__Görev listesi__:
1. Tavanı Çöken Cennet Köşkü hikâyesinden "Hanımının teklifini uygun" sözlerinden "koştu açtı kapıyı." sözlerine kadar olan bölümü harfi harfine yazın.
2. Tavanı Çöken Cennet Köşkü hikâyesine göre şu ifadelerin her biri için evet ya da hayır deyin ve kararı belirleyen sözleri hikâyeden tırnak içinde aynen aktarın: (a) Karı koca varlıklı insanlardı. (b) Dünyalık istemek için dua etmeyi kadın teklif etti. (c) Ertesi sabah kapıyı kadın açtı.

__Kaynaktan alıntı__:
+ + + +

Tavanı Çöken Cennet Köşkü

Tavanı Çöken Cennet Köşkü

Durmaz, dinlenmez, daima ibadet ve dua ederlerdi. Ne var ki, pek de yoksul insanlardı. Hemen her Allah’ın günü yarı aç, yarı tok yaşıyorlardı. Bu hal, seneler boyunca hep aynıydı.
Bir gün kadın dayanamadı artık ve kocasına dedi ki:
“Ne olur efendi, bir kere de dünyalık istemek için birlikte dua edelim, yalvaralım Hazret-i Allah’ımıza!”
Hanımının teklifini uygun bulan adamcağız:
“Pekiyi!” dedi. “Bu gece namaz kılar, tesbih çeker, dua ederiz.”
Ve öyle yaptılar.
Allah’ü Teâlâ’dan biraz da dünyalık isteğinde bulundular. Duaları kabul edilmiş olacak ki, hemen ertesi sabah görevli bir melek kapılarını çalmıştı. Erkek merakla koştu açtı kapıyı.

+ + + +

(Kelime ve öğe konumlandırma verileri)
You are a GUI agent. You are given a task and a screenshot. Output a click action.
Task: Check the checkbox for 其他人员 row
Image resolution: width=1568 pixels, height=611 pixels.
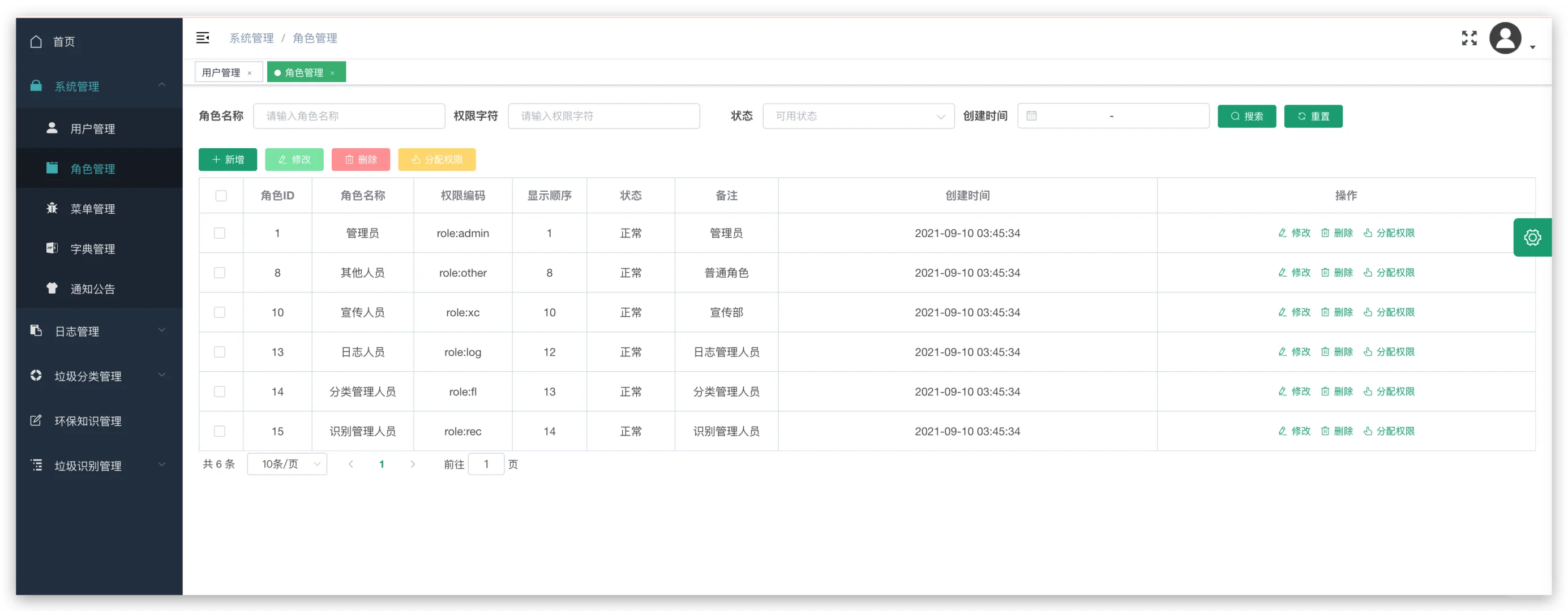point(220,273)
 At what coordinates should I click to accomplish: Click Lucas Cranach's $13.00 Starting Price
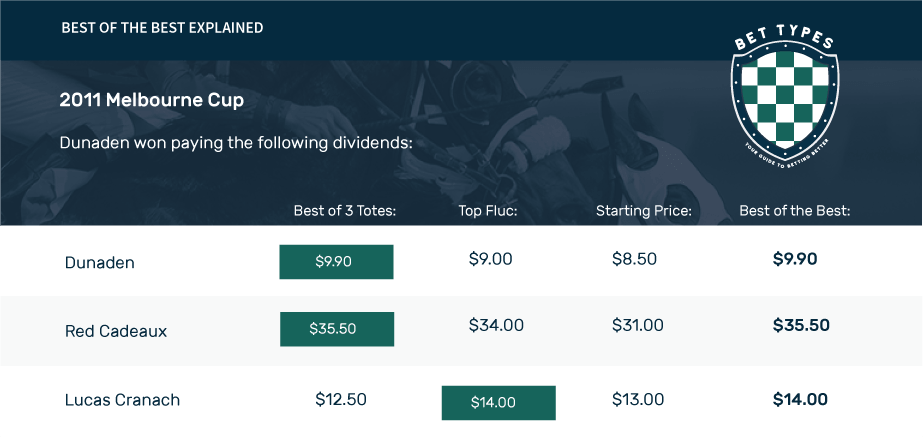coord(638,399)
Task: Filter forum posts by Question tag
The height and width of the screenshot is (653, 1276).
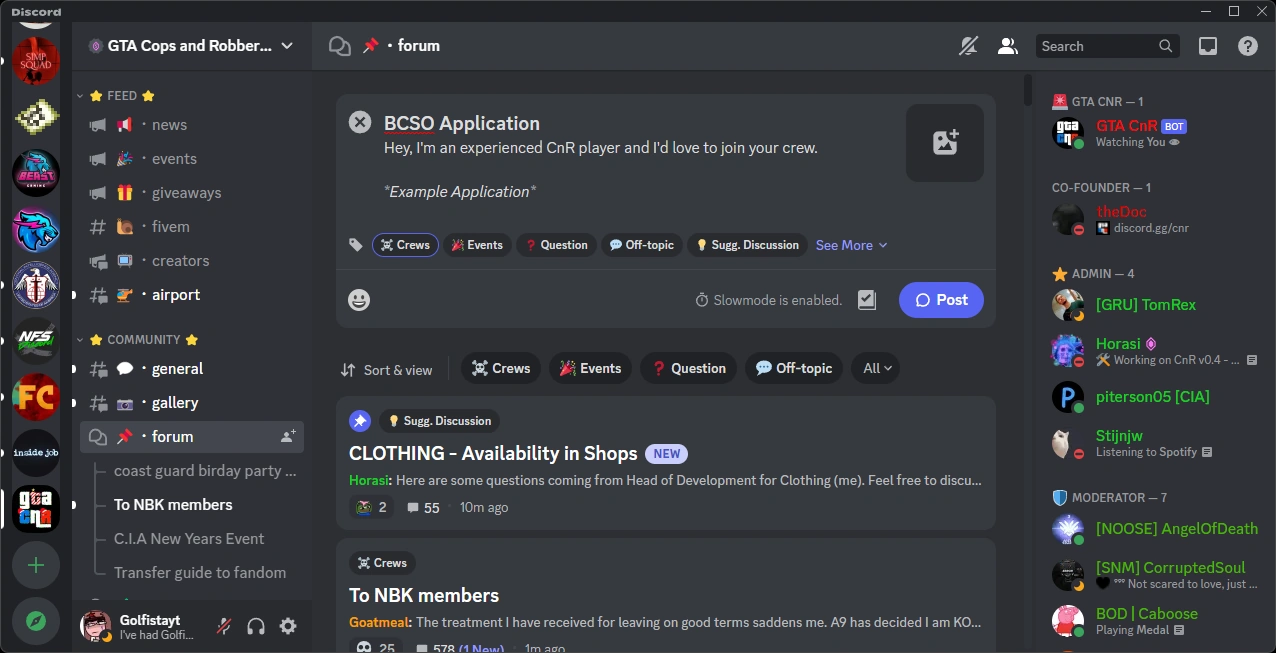Action: pos(688,368)

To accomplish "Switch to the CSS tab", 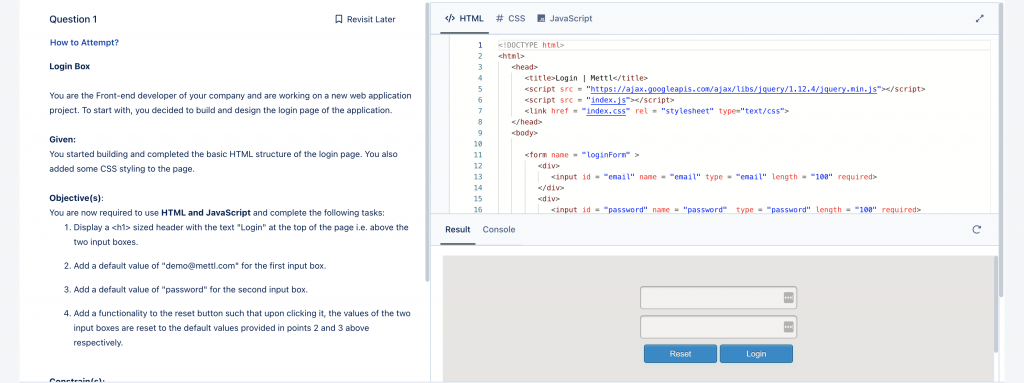I will pyautogui.click(x=510, y=18).
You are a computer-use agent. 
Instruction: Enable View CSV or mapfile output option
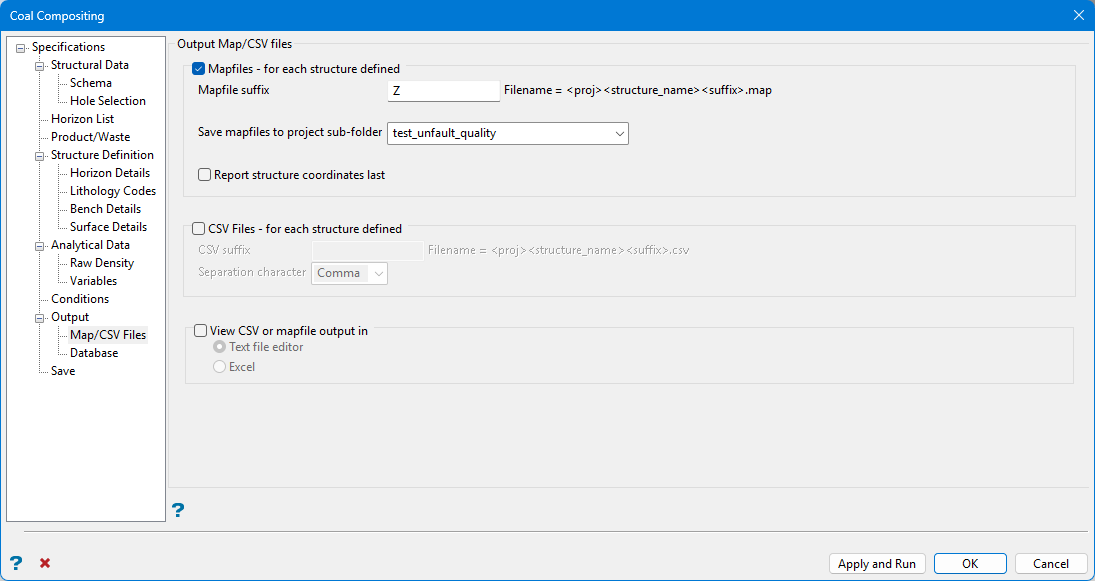pyautogui.click(x=201, y=331)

+ + + +

__Problemlerin yanıtları__:
1.
Hanımının teklifini uygun bulan adamcağız:
“Pekiyi!” dedi. “Bu gece namaz kılar, tesbih çeker, dua ederiz.”
Ve öyle yaptılar.
Allah’ü Teâlâ’dan biraz da dünyalık isteğinde bulundular. Duaları kabul edilmiş olacak ki, hemen ertesi sabah görevli bir melek kapılarını çalmıştı. Erkek merakla koştu açtı kapıyı.

2.
(a) Hayır: "Ne var ki, pek de yoksul insanlardı."
(b) Evet: "Ne olur efendi, bir kere de dünyalık istemek için birlikte dua edelim, yalvaralım Hazret-i Allah’ımıza!"
(c) Hayır: "Erkek merakla koştu açtı kapıyı."